* _What is expected_: Please return each line of the material below that contains the word "computer".

..............................

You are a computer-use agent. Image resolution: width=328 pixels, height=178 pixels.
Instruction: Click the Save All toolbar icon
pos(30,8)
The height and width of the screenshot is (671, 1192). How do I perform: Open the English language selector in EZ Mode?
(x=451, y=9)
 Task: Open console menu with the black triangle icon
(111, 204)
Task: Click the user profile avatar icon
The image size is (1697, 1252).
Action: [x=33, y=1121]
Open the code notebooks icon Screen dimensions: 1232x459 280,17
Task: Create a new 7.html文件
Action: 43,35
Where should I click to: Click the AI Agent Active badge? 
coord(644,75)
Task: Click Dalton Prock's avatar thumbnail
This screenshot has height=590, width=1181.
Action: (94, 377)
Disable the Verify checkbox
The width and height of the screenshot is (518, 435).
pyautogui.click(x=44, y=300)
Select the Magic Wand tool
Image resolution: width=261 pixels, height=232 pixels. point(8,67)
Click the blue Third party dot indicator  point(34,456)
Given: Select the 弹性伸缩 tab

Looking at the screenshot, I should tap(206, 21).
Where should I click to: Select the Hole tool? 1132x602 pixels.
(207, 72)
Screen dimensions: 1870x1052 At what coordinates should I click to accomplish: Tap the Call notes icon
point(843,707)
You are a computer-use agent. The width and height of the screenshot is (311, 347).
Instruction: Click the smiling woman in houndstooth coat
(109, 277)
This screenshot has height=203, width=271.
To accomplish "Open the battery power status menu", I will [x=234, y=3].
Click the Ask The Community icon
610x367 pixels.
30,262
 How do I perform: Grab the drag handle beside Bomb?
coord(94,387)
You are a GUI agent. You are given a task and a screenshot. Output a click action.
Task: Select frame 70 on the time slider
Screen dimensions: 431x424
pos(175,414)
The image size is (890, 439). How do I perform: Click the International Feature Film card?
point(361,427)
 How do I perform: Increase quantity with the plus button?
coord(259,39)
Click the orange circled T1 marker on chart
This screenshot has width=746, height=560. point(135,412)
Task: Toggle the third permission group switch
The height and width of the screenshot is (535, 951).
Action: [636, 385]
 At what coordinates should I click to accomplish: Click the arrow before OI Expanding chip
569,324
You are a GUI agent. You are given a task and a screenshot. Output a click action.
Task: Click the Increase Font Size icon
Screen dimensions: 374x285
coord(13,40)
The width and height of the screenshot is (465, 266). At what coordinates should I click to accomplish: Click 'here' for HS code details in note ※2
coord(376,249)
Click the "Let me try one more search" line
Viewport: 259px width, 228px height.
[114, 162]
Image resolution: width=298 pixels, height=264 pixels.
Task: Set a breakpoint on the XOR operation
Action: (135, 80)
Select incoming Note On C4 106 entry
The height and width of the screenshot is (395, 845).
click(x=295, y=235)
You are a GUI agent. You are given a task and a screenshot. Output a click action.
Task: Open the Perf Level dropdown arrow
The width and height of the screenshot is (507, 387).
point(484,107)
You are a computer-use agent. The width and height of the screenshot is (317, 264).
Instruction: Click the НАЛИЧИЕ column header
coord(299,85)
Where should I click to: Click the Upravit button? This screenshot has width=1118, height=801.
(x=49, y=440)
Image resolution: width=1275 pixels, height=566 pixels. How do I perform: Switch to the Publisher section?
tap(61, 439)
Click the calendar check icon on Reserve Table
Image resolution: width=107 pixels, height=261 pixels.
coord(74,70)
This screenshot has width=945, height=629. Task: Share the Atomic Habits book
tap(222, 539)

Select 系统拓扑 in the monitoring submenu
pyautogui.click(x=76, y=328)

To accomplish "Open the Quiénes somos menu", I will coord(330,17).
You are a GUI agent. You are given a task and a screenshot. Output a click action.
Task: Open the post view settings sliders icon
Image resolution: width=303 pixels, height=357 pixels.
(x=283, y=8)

..............................

* _Answer to the problem_:
You are a computer-use agent. Image resolution: width=328 pixels, height=178 pixels.
You are a computer-use agent. The width and height of the screenshot is (311, 347).
You are a computer-use agent. The width and height of the screenshot is (317, 264).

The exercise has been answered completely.